Angélique n’aurait jamais pensé revenir au collège-­lycée Victor-Hugo de Saint-Martin un jour. Pourtant, elle se trouvait là, devant les grilles où elle avait passé tant de temps à discuter avec Sarah, puis avec Jasmine et Morgane, à échanger les potins, à partager les cigarettes et les écouteurs des baladeurs ou à espionner les garçons du coin de l’œil.

Elle n’était jamais revenue ici depuis le jour où elle avait décidé de garder Mia et d’arrêter le lycée. Une partie d’elle se demandait parfois ce qu’elle serait devenue si elle avait poursuivi ses études après le bac, comme une adolescente normale qui s’en sort bien à l’école et qui ne serait pas devenue mère à dix-sept ans. Mais elle chassait aussitôt ces pensées malvenues. Aucune étude, aucun succès scolaire ne l’aurait sauvée comme Mia l’avait sauvée. Elle avait trouvé le bonheur, peu importait le chemin qu’elle avait pris pour y arriver.

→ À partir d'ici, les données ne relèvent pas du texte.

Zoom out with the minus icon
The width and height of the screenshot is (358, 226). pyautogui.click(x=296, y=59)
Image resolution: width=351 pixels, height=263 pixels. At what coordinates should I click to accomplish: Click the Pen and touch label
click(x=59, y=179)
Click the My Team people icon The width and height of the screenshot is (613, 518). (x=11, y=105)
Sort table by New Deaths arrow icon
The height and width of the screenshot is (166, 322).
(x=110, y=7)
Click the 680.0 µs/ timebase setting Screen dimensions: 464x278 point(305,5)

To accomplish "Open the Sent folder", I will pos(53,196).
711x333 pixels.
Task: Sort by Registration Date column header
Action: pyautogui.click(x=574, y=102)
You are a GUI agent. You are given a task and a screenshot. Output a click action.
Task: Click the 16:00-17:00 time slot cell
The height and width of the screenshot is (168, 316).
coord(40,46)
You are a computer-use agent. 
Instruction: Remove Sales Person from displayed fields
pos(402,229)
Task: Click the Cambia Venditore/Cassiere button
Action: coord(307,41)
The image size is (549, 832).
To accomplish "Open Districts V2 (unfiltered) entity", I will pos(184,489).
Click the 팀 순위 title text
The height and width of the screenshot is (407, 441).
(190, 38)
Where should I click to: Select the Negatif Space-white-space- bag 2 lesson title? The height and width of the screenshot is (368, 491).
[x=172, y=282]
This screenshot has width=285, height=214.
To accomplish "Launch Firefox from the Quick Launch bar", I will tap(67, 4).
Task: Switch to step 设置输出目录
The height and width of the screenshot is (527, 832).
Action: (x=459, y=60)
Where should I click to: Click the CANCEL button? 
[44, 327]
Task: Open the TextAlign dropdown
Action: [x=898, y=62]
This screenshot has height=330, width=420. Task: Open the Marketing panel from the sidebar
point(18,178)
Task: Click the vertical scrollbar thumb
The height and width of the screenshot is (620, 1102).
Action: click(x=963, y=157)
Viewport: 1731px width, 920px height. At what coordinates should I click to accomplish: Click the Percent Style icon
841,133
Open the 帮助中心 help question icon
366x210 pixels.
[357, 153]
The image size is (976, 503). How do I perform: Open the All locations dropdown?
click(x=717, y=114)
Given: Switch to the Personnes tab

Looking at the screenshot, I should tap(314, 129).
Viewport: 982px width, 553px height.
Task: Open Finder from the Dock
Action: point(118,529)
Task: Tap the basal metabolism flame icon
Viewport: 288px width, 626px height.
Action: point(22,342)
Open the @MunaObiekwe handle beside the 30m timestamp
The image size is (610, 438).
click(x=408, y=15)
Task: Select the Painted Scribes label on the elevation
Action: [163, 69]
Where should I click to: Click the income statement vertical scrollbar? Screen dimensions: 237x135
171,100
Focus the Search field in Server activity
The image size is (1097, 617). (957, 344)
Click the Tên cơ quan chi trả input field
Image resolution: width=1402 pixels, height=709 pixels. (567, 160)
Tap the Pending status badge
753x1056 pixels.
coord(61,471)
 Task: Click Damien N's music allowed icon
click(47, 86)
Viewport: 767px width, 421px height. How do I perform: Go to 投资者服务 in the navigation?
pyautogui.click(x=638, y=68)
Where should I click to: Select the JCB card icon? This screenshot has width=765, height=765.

Toutefois, Angélique savait depuis des années qu’elle avait une dette envers l’adolescente à l’eye-liner dégoulinant qu’elle avait été. Tout ce qui s’était passé ces dernières semaines, la mort de sa mère, sa réconciliation avec Fanny, l’histoire de Sarah qui avait refait surface… Tout cela l’avait convaincue qu’elle ne pouvait pas attendre plus longtemps. C’était une chose de se mentir à soi-même, une autre de trahir l’enfant qu’on a été.

La sonnerie retentit, des ados commençaient à sortir. Moins de clopes et plus de téléphones portables qu’à son époque, mais sans doute les mêmes discussions, les mêmes doutes et la même solitude, parfois. Elle attendit un long moment, les lycéens se dispersèrent en se lançant des « à demain » et des signes de la main.

Elle reconnut sa démarche avant son visage et elle qui souriait rarement, sentit les commissures de ses lèvres s’étirer malgré elle. Il portait un blouson en cuir et un jean délavé. Au fond d’elle, elle avait toujours su que même à presque trente-sept ans, même avec des lunettes et même devenu professeur de musique au collège-lycée Victor-Hugo, Benjamin Chevalier saurait rester un éternel adolescent.

Après l’arrestation d’Éric, Bernard Leroy s’était très vite désolidarisé des Chevalier. Peut-être avait-il divorcé pour des raisons d’image. Un beau-fils en prison, pour un maire respectable, ce n’est pas l’idéal. Angélique, toutefois, se plaisait à croire que Bernard Leroy avait enfin trouvé le courage de regarder la vérité en face et que, même si c’était trop tard, il s’était décidé à prendre le parti de sa fille. Iris, qui avait perdu son salon dans le divorce, était redevenue esthéticienne à Lille. Elle s’était remariée deux ans plus tard avec l’avocat qu’elle avait embauché dans l’espoir d’innocenter son fils chéri. Malgré les appels et les demandes de libération conditionnelle, Éric n’avait jamais bénéficié de remise de peine. À Bouville, tout le monde savait qu’elle rendait visite à son fils tous les samedis en prison. En vingt ans, Benjamin ne l’avait pas accompagnée une seule fois.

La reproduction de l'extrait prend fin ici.